Passage:

---*---

Replit scored 81.13 with roughly 2,000 tokens. v0 and Same.dev each run past 8,500 tokens. Both scored lower than Replit.

More tokens did not produce better prompts. That’s the whole story. Everything below is why it matters for yours.

The Breakdown

Replit’s prompt wins on structure (85) and clarity (83.5). It’s organized into clean tagged sections: <identity>, <capabilities>, <behavioral_rules>, <response_protocol>. Critical instructions are front-loaded. There’s a taxonomy of four action types with examples for each. No ambiguity. The model doesn’t have to infer what category an instruction belongs to because the prompt already decided that.

The others gave the model more words and fewer guardrails.

Bolt uses IMPORTANT 12 times and CRITICAL 8 times. Both words appear on security rules and on formatting guidelines. When everything is urgent, nothing is. A model processing that prompt has no reliable signal for which violations actually matter. It treats them all the same, which means it treats them all as slightly less important than they appear.

Lovable has a direct contradiction with no tiebreaker. One rule says default to discussion mode. Another says write code immediately on the first message. Two opposite instructions. No resolution logic. The model picks one and you don’t know which. That inconsistency is reflected in its score: 62.75 overall, the lowest in the dataset.

Same.dev tells the model to autonomously resolve the query and only terminate when the problem is solved. No stopping criterion for when the model can’t fully resolve the task. That’s a loop with no exit. In practice, it means the model either hallucinates a resolution or burns tokens chasing a dead end. Neither outcome is what the user wanted.

---*---

Data section:
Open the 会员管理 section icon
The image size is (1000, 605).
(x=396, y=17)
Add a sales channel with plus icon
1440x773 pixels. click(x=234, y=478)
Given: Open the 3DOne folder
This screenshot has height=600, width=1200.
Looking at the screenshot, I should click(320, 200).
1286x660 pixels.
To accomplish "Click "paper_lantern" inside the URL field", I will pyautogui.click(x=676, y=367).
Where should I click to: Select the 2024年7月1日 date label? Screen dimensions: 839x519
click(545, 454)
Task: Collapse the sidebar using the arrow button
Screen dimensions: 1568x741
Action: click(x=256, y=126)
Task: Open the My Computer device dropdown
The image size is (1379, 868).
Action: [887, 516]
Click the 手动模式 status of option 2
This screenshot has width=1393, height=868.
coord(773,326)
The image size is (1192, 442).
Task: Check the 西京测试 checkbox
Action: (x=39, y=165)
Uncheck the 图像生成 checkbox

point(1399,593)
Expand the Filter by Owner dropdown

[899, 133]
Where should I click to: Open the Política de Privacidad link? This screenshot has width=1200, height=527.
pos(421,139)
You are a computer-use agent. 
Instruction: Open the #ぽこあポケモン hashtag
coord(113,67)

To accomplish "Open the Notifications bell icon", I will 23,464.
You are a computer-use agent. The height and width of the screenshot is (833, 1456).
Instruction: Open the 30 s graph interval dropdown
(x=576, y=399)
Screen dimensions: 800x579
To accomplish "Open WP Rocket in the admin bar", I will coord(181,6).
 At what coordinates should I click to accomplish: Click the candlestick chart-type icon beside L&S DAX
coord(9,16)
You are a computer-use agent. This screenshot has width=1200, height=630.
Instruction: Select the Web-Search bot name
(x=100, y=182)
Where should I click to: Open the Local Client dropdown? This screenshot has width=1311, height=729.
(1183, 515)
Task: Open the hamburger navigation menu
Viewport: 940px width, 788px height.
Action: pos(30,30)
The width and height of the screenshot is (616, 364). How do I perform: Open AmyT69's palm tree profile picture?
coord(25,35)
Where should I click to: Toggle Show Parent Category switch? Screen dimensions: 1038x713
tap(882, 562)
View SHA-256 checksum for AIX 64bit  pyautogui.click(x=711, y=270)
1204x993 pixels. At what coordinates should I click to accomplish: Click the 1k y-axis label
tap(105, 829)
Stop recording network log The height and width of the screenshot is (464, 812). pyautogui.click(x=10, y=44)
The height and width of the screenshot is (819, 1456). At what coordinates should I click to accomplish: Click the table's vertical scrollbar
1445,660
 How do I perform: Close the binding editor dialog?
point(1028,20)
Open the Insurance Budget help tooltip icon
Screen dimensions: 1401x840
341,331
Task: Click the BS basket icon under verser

---*---

Directives:
- 1) From the passage on prompt scores, output the stretch that begins at the words "The Breakdown" and stops after "and fewer guardrails.", copied word for word.
- 2) Go on with the passage on prompt scores, starting right after its last sentence.

Answers for the exercise:
- 1)
The Breakdown

Replit’s prompt wins on structure (85) and clarity (83.5). It’s organized into clean tagged sections: <identity>, <capabilities>, <behavioral_rules>, <response_protocol>. Critical instructions are front-loaded. There’s a taxonomy of four action types with examples for each. No ambiguity. The model doesn’t have to infer what category an instruction belongs to because the prompt already decided that.

The others gave the model more words and fewer guardrails.

- 2)
The robustness gap is the worst part. Every tool scored below 75 on robustness. Lovable hit 53.5. None of these prompts define what happens when a tool call fails, context is unavailable, or the user asks for something impossible. Replit came closest at 71, and even that leaves significant room. A robust prompt answers the question: what does the model do when it can’t do what you asked?

3 Things to Apply Right Now

🔹 Use tagged sections, not paragraphs. Replit’s structure score is 85 because every instruction belongs to exactly one labeled block. If your prompt is a wall of prose, split it: identity, constraints, output format, edge cases. Label each one. This isn’t just cosmetic. Labeled sections reduce ambiguity about which rules apply in which context. A model reading a tagged block knows exactly what kind of instruction it’s processing.

🔹 Write explicit tiebreakers. If two rules could ever fire at the same time, add a third rule that says which one wins. Lovable skipped this. That’s why it scored lowest overall at 62.75. A simple approach: rank your constraint categories. Safety rules override style rules. Style rules override preference rules. One sentence of priority logic saves the model from guessing, and saves you from unpredictable output.

🔹 Define stopping conditions. Any prompt that tells an agent to keep going until a task is done also needs a definition of done when it can’t finish. Without it, you’re leaving that decision to the model. Add a line that specifies fallback behavior: what to surface, what to ask, what to return when the task can’t be completed as specified. That single addition would have changed Same.dev’s robustness score significantly.

Tips and Pitfalls

Pitfall: adding tokens instead of reorganizing. Same.dev and v0 have the longest prompts and mid-range scores. Length is not clarity. Before adding more instructions, ask whether restructuring what you already have would do more. In most cases, the information is already there. It just isn’t organized in a way the model can parse efficiently under real conditions.

Tip: audit your escalation words. Count how many times you’ve written IMPORTANT, CRITICAL, or MUST in your prompt. If it’s more than two or three, they’ve lost all weight. Reserve them for the instructions that actually need them. One CRITICAL that means it has genuine force beats twelve that mean nothing in particular. If you have to emphasize everything, you’ve written a prompt with no hierarchy.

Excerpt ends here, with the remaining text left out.